Hubert Gülden an Kaplan Stiesch, 23. September 1942
Im Osten, 23. 9. 1943
Werter Herr Kaplan!
Hier ist nun seit ein paar Tagen Ruhe eingetreten und man kann endlich noch einmal daran denken, einen Brief zu schreiben und all’ den Verwandten und Bekannten ein paar Worte zukommen zu lassen.
Wir liegen noch immer in dieser unwirtlichen Steppe und hoffen allerdings täglich darauf, in einer anderen Gegend eingesetzt zu werden. Die unendliche Steppe, in der kein Tier zu leben vermag, sie wirkt auf die Dauer bedrückend auf die Seele der Menschen, die aus der lebendigen und lebensatmenden Landschaft Europas kommen. Wer hier in diesem Land monatelang gewesen ist, der kommt auch der russischen Volksseele näher, denn in diesem Land, da kann es einfach keine frohe Menschen geben, da gibt es nur Menschen, die stumpf und stur ihre Zeit dahinleben und die sich auch nicht mehr durch bestandene äußere Umstände beeindrucken lassen. Der russische Mensch dieser Landschaft ist innerlich tot, das ist so der Eindruck, den man hier gewinnt.
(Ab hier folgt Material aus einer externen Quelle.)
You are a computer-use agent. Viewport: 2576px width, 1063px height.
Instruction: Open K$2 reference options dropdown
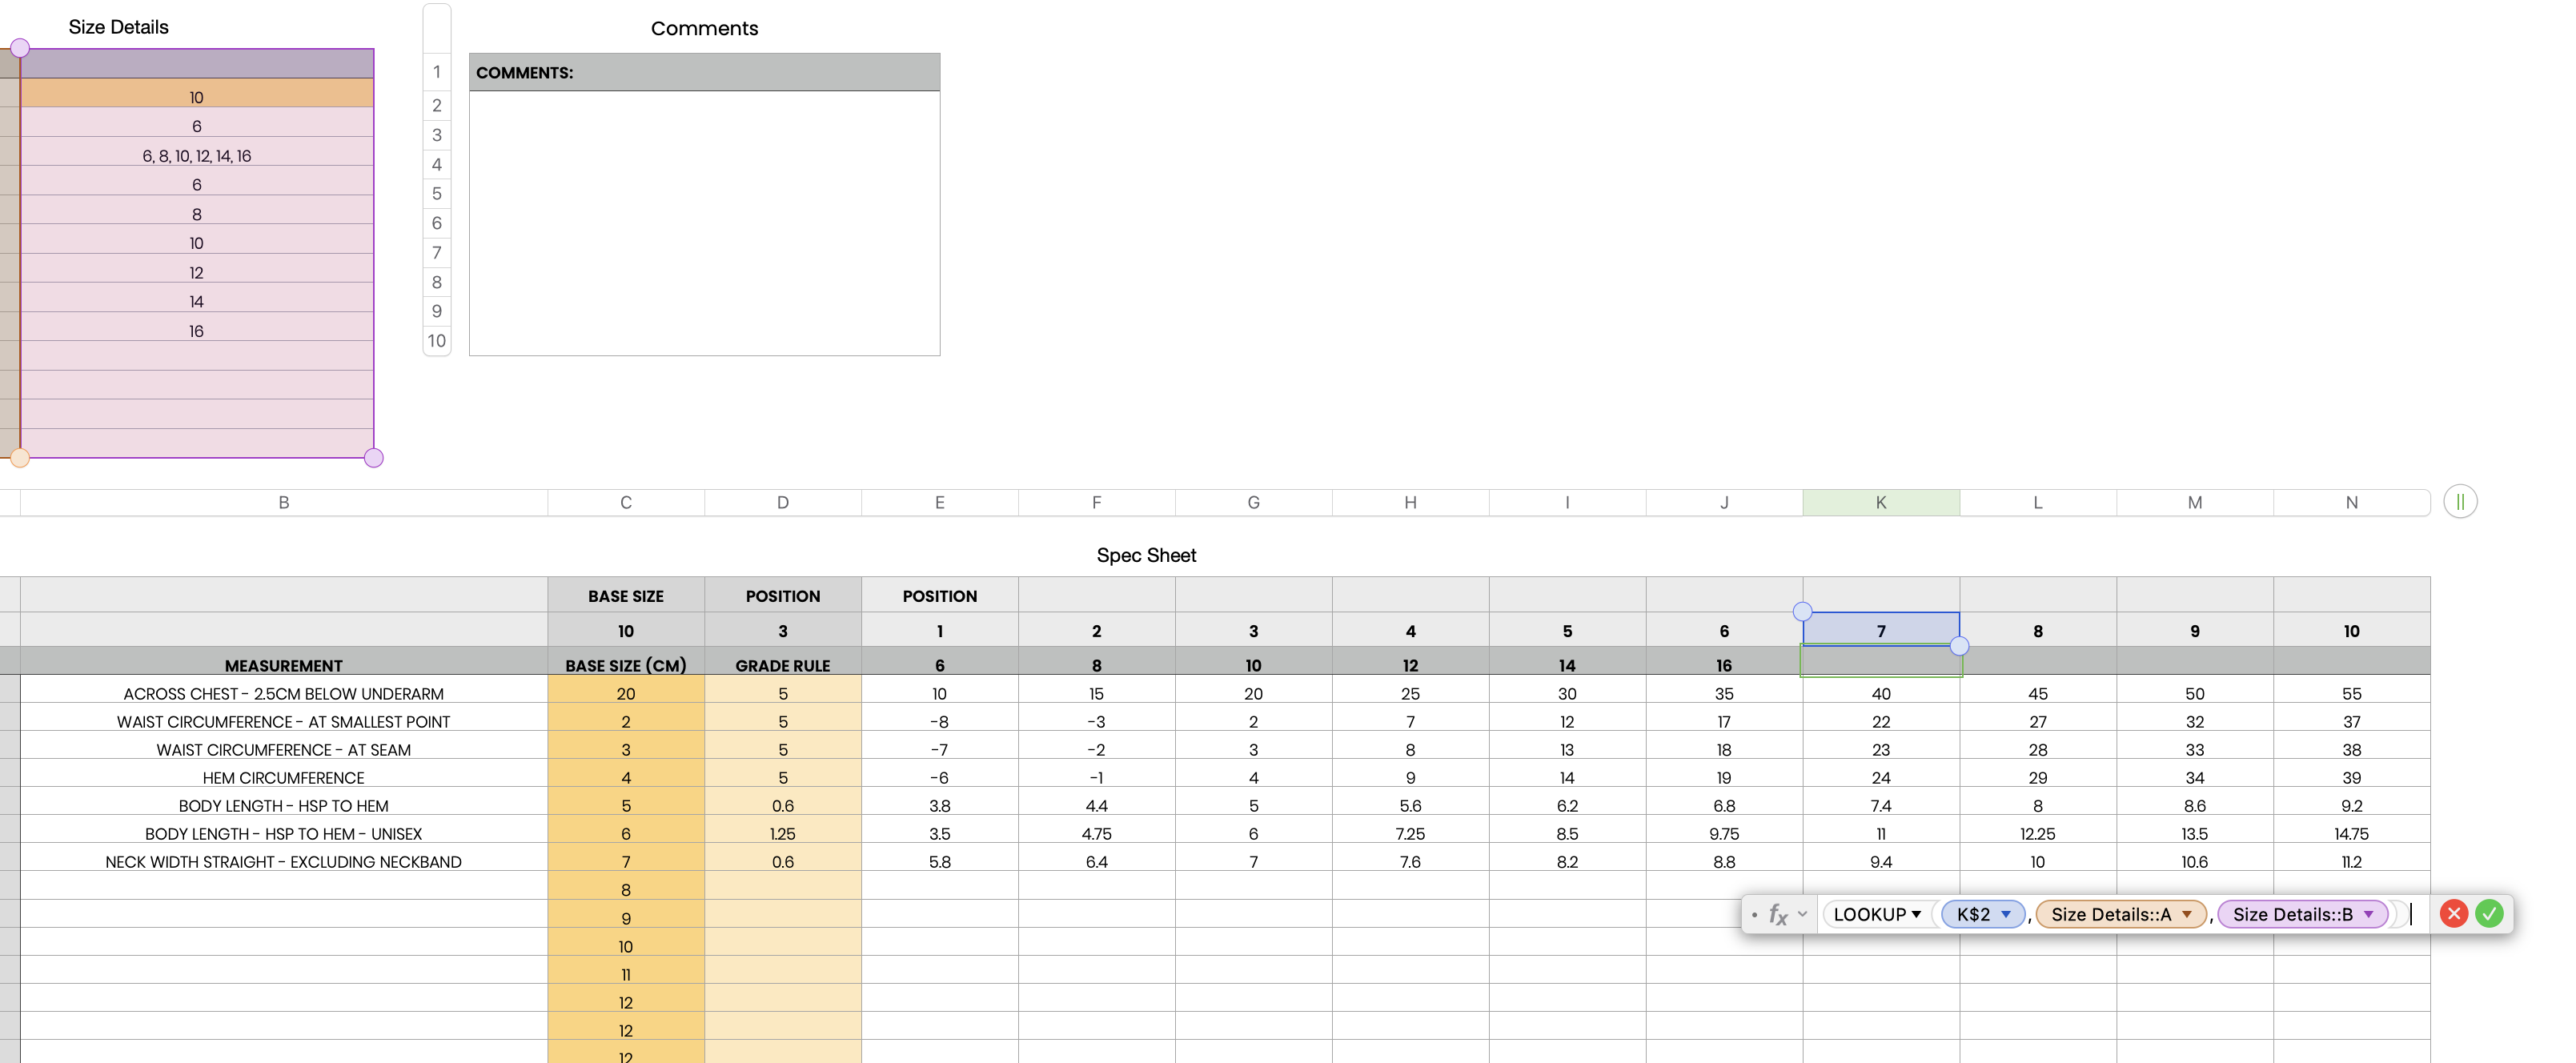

Hier ist nun der Herbst ins Land gezogen und der kommende Winter kündigt sich schon mit Nachtfrösten an. So wie man nach vor kurzer Zeit die glühende Sonne verflucht hat, so sehnt man sich heute nach ihren Strahlen, die jedoch schon alle Gewalt verloren haben. Es wird jetzt hier für uns Zeit, dass wir in feste Winterquartiere kommen, denn Tag und Nacht draussen, das wird langsam schon un-
gemütlich.
Ich bin nun auch Gefreiter geworden und habe somit die erste Stufe zum General erklommen! Lieber wäre mir allerdings der Entlassungsschein, aber den wird es wohl in den nächsten Jahren noch nicht geben. Es bleibt da nichts anderes übrig, als zu warten! Das Sprichwort sagt wohl „Die Hälfte Zeit seines Lebens, wartet der Soldat vergebens“, aber einmal muß doch das Ende dieses Krieges kommen und einmal muß auch unsere Entlassung kommen.
Gesundheitlich kann ich von mir den Verhältnissen entsprechend das Beste berichten und ich erhoffe auch von Ihnen alles Gute; denn gerade in jetziger Zeit ist die Gesundheit von größter Wichtigkeit.